What is being asked:
In the listing below, find each line with the string "will" and report it.
___ Data records ___
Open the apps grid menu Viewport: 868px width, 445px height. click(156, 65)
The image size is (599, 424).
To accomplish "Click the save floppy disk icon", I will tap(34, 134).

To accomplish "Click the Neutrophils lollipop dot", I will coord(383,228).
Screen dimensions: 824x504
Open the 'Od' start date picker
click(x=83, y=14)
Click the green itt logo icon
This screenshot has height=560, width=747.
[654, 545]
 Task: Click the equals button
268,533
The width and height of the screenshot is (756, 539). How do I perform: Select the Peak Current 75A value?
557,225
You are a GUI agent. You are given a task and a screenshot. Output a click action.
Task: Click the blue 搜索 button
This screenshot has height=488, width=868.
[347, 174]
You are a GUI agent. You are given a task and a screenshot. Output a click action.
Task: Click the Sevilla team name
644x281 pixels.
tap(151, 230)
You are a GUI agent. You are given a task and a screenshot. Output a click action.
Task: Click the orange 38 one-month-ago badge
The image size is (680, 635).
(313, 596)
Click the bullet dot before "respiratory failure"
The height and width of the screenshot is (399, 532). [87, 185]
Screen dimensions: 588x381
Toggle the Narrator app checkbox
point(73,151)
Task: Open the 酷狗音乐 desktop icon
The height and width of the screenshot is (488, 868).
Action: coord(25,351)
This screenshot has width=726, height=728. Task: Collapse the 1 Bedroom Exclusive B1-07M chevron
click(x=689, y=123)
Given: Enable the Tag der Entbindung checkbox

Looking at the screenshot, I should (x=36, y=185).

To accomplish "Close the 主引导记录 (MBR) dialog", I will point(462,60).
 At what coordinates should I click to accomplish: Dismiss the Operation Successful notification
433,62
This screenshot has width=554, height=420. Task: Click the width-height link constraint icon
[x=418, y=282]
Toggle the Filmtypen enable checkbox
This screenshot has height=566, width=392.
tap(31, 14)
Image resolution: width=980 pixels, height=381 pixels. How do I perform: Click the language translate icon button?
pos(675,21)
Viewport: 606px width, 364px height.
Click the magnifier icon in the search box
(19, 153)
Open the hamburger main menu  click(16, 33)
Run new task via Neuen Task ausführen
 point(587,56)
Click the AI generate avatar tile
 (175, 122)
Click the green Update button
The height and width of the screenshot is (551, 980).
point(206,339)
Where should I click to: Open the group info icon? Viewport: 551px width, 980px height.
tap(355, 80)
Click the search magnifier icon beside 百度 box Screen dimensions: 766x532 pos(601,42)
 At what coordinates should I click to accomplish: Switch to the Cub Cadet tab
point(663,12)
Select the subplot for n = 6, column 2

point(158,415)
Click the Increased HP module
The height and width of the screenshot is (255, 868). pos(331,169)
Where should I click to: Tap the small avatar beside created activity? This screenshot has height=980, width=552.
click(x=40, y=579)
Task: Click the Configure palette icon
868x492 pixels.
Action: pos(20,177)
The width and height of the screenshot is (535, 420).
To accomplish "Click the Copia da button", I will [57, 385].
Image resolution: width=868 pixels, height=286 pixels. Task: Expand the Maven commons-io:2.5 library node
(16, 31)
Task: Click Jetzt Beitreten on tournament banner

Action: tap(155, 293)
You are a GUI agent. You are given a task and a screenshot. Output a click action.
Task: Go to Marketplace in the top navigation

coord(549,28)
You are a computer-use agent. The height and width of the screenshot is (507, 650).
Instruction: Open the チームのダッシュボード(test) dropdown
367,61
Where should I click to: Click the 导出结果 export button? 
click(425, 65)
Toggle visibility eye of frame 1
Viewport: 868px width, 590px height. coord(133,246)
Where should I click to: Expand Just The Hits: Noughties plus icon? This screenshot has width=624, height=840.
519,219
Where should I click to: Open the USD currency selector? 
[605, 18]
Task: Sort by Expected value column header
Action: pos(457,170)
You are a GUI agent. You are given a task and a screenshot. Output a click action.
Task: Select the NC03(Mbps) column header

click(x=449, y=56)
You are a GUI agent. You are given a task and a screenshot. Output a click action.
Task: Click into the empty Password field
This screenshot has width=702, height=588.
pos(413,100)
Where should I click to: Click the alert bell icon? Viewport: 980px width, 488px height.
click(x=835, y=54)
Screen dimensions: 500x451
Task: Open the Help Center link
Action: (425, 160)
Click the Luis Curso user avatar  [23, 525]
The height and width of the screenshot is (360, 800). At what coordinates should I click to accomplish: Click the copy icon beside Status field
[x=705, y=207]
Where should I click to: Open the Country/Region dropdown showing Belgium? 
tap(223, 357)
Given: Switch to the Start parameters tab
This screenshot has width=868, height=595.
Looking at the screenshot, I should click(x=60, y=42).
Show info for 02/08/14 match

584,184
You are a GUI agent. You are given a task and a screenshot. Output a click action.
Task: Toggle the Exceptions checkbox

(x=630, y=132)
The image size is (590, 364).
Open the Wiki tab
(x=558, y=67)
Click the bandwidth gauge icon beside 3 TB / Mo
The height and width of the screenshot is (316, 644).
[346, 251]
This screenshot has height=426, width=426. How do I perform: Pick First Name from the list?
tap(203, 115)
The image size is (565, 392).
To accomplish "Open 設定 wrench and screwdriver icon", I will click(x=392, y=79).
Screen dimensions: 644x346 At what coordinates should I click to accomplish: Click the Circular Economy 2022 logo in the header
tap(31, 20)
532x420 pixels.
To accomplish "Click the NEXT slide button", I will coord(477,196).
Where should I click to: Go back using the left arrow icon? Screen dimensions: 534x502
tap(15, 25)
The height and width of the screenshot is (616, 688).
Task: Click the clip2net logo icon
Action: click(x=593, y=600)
___
Response box:
To accomplish "Click the save floppy disk icon", I will tap(34, 134).
To accomplish "Click the Neutrophils lollipop dot", I will coord(383,228).
To accomplish "Close the 主引导记录 (MBR) dialog", I will point(462,60).
To accomplish "Click the Copia da button", I will [57, 385].
To accomplish "Open 設定 wrench and screwdriver icon", I will click(x=392, y=79).
To accomplish "Click the NEXT slide button", I will coord(477,196).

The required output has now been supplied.